Castle Zaman has replicated the clay pots the ancient Egyptians used. This method of cooking requires less fat and preserves the flavors and nutrients of the food. The food is slow-cooked in its own fat in the clay pots.
The leg of lamb and turkey were served on the bone and were very tempting to just pick up and bite into in the style of Asterix and Obelix and the Gauls, which very likely would have been encouraged by the staff.
Both the turkey and lamb were incredibly flavorful and tender, the gravy having permeated the meat, giving it a juicy, tangy taste. They were served with a variety of succulent vegetables and other delectable delights, such as figs and whole garlic bulbs.
“This is possibly the best lamb I’ve ever tasted," raved diner Amir Shawky.
The seafood dish was an elaborate mix of salmon, crab, shrimp and squid swimming in salad and served on a bed of cracked wheat, or fereek. Don't freak out, an unusual combination, but perhaps an ancient recipe. The fereek was mixed with peas, beans and carrots and was overcooked and a bit mushy, but it was delicious.
The crab was so brilliantly orange that it looked like it could walk right off the table. Its meat was soft and sweet and was so delectable it was difficult to get the shell open fast enough.
But the squid was a bit overcooked and rubbery. I wasn’t sure whether to eat it our bounce it against the wall. The shrimp and salmon were also slightly overcooked.
If you have room for dessert after the meal, which really shouldn’t be the case, you can order it separately. The only dessert item on the menu is called an ice cake. Unfortunately, it was a deplorable specimen of Egyptian ice cream. Much too kiosk-esque, the ‘ice cake’ was an ice cream sandwich with a scoop of coffee ice cream and a drizzle of chocolate syrup. The dessert did not fit the flavor of the castle or of the banquet.

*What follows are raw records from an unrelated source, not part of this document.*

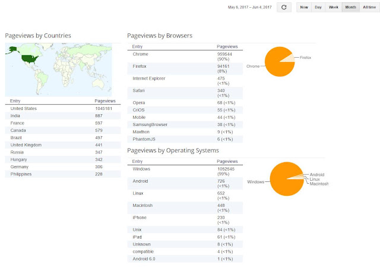Show All time statistics
The height and width of the screenshot is (267, 380).
tap(369, 7)
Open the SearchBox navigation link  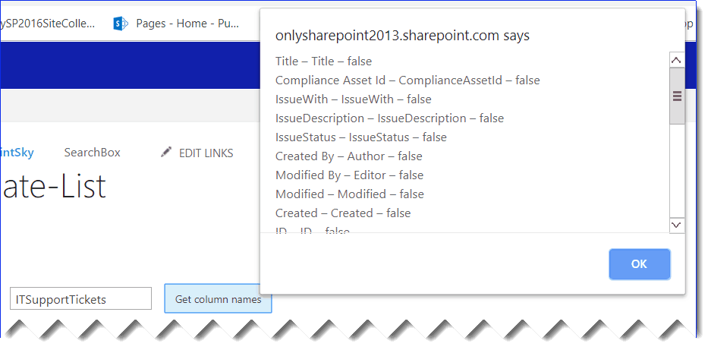(x=92, y=153)
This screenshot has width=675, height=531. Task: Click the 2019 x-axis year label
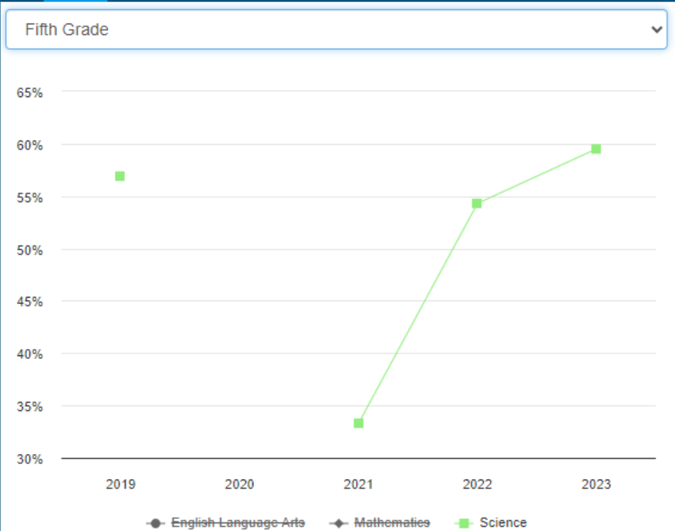[120, 485]
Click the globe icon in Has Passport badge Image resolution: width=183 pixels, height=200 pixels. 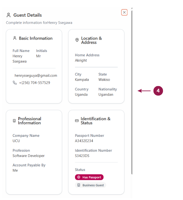click(79, 177)
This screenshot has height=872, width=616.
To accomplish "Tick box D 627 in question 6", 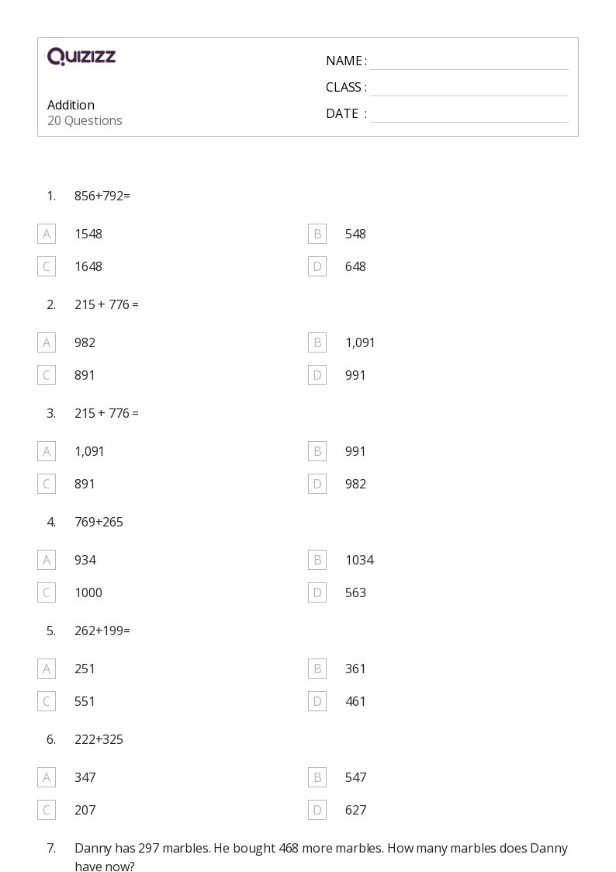I will (317, 811).
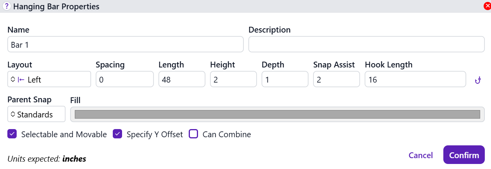Open the Parent Snap dropdown
This screenshot has height=169, width=491.
pos(36,114)
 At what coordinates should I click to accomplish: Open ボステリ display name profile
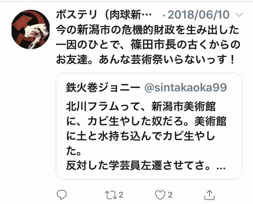(104, 15)
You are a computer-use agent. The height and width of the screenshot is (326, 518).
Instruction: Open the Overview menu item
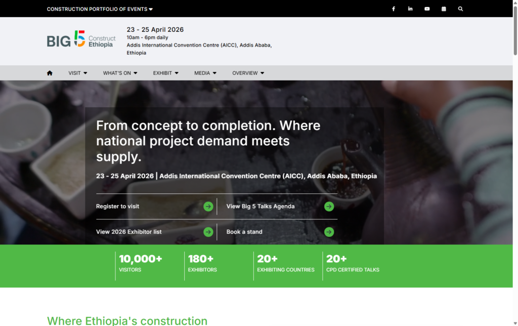(x=248, y=73)
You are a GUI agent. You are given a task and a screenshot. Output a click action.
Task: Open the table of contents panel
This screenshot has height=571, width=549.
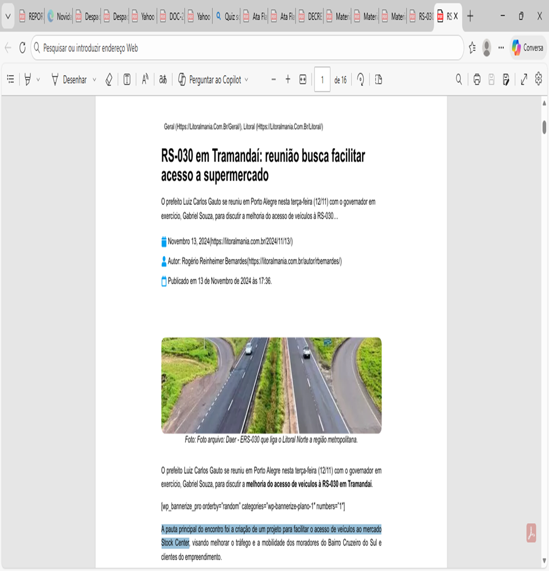[x=10, y=80]
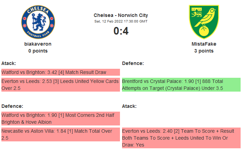This screenshot has width=242, height=159.
Task: Click the "0 points" label under biakaveron
Action: pyautogui.click(x=38, y=51)
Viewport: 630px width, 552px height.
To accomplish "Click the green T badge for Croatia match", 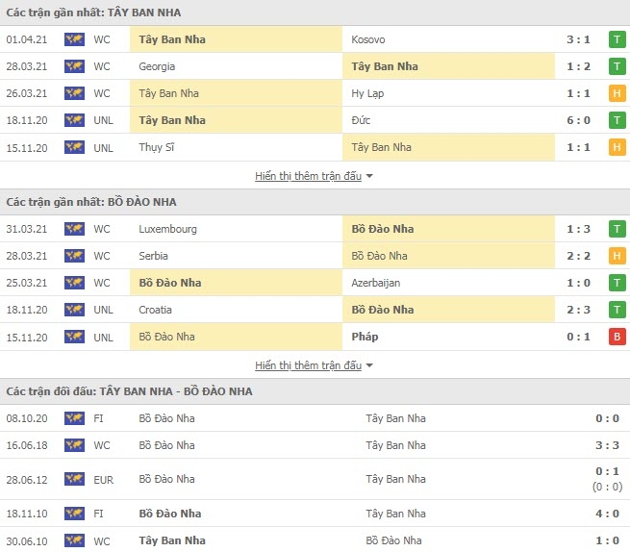I will point(617,310).
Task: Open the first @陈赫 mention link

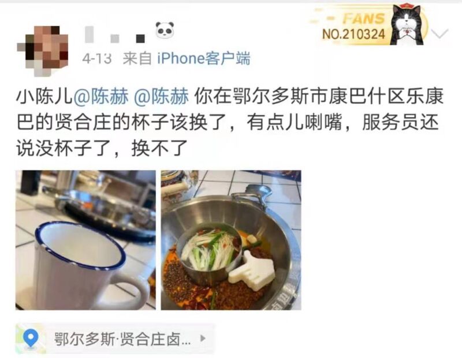Action: (100, 96)
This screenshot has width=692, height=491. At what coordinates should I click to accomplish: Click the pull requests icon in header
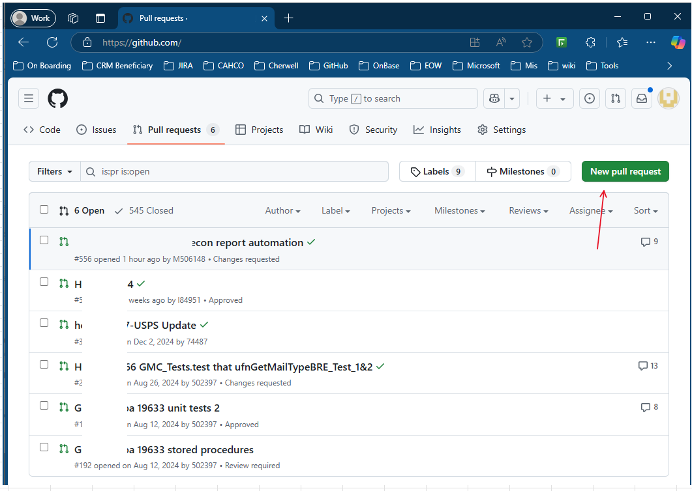[615, 98]
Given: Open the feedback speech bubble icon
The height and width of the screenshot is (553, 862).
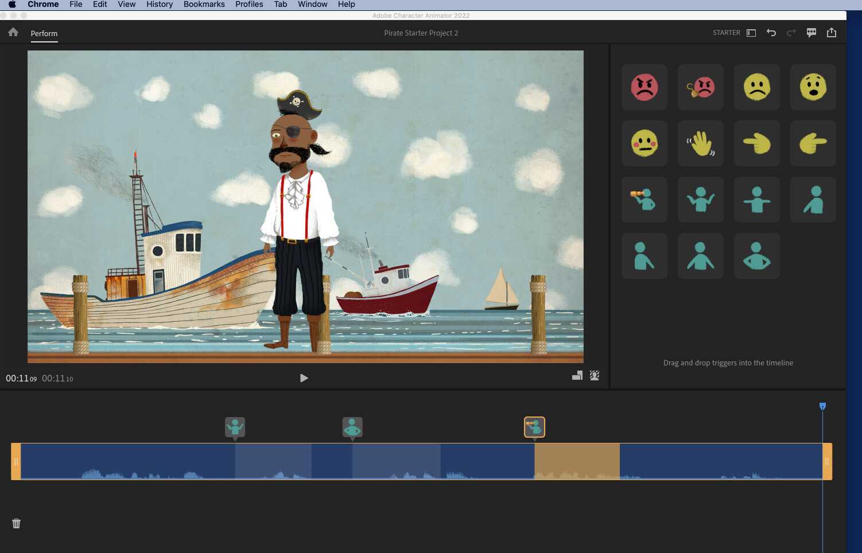Looking at the screenshot, I should [x=811, y=33].
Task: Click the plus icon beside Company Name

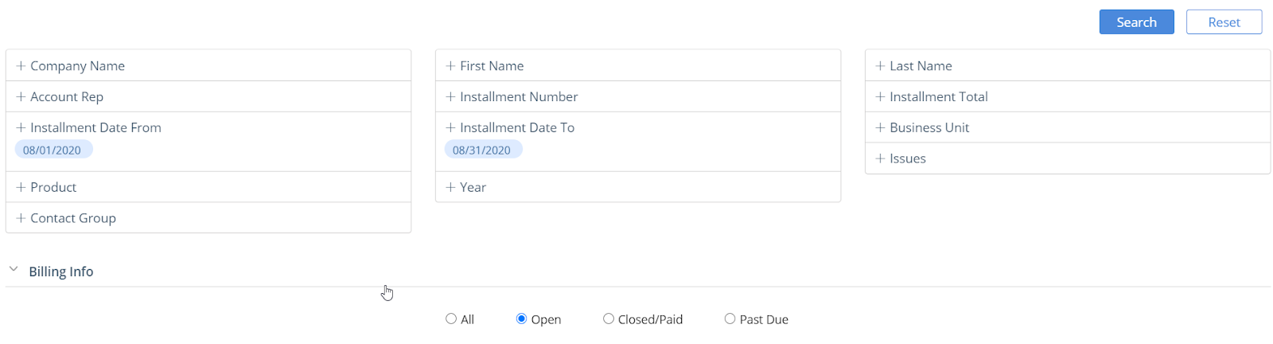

The castle only has two permanent bar hostesses, though thankfully one extra lovely lady was helping out for the Eid weekend. These bar hostesses do everything: bar tending, serving and busing, taking reservations and working the cash register. This is an extraordinary amount of work when the castle is at full capacity. I commend them highly for their excellent service and problem-solving skills because the whole day ran smoothly and our food was served on time.

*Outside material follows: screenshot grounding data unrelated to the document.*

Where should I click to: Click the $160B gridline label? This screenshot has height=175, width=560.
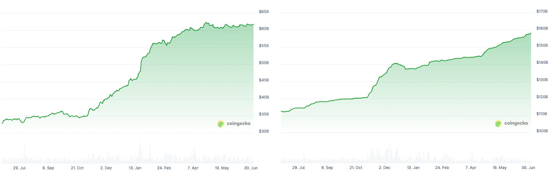point(542,28)
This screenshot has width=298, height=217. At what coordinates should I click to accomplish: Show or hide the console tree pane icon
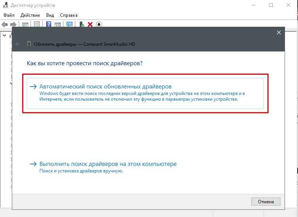[x=25, y=24]
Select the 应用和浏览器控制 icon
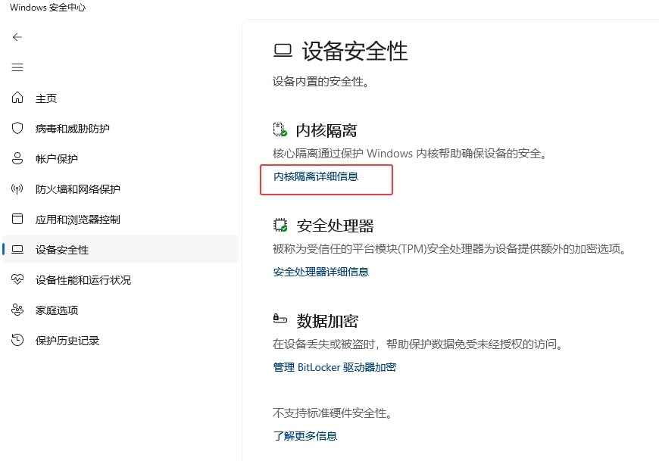The height and width of the screenshot is (461, 659). pyautogui.click(x=17, y=219)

Though one of the bar hostesses was cheerful, friendly and easy to talk to, the other two rarely smiled and seemed to be tense. Everyone who dealt with them seemed to walk away with a bad feeling.
However, when the castle is at full capacity, the tables do not receive regular drink service during the meal. If you want a drink during the meal, go to the bar.

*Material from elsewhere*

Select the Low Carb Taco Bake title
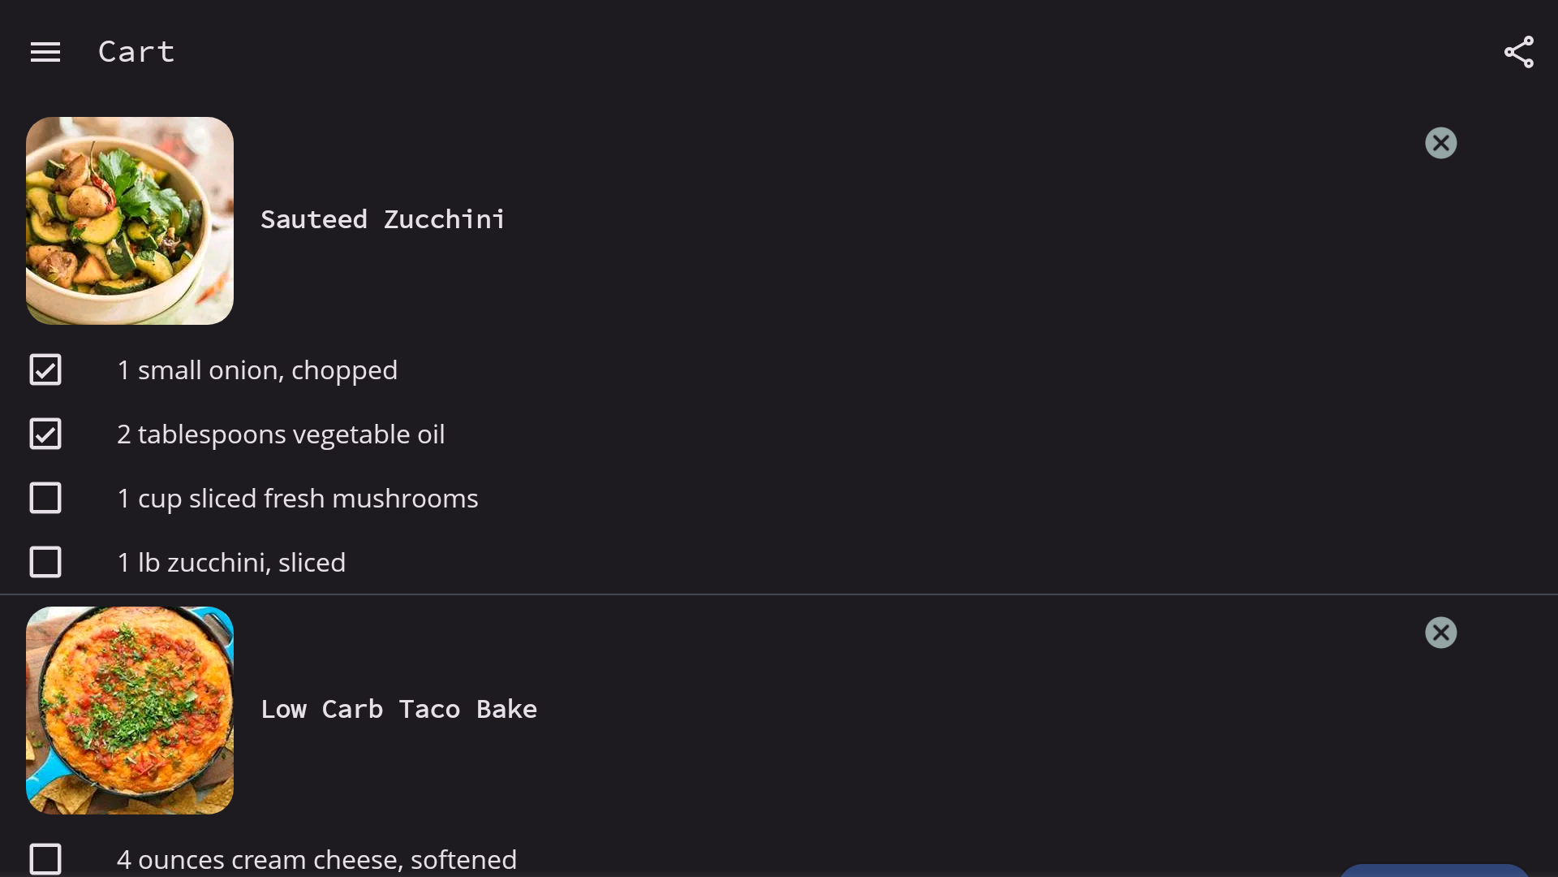The height and width of the screenshot is (877, 1558). coord(398,710)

Castle Zaman’s stunning beauty, sumptuous banquet and relaxing atmosphere combine to make an unforgettable experience. Its languid atmosphere relaxes and cleanses the soul, bringing out another secret to the name Castle Zaman. The word "castle" is the Arabic pronunciation for laziness, thus Castle Zaman could mean in Arabic “the laziness of the past.”
Castle Zaman is definitely worth a visit and highly recommended. It is not something you would want to miss. Indeed, if you drive along the Taba-Nuweiba road, it is something you can’t miss.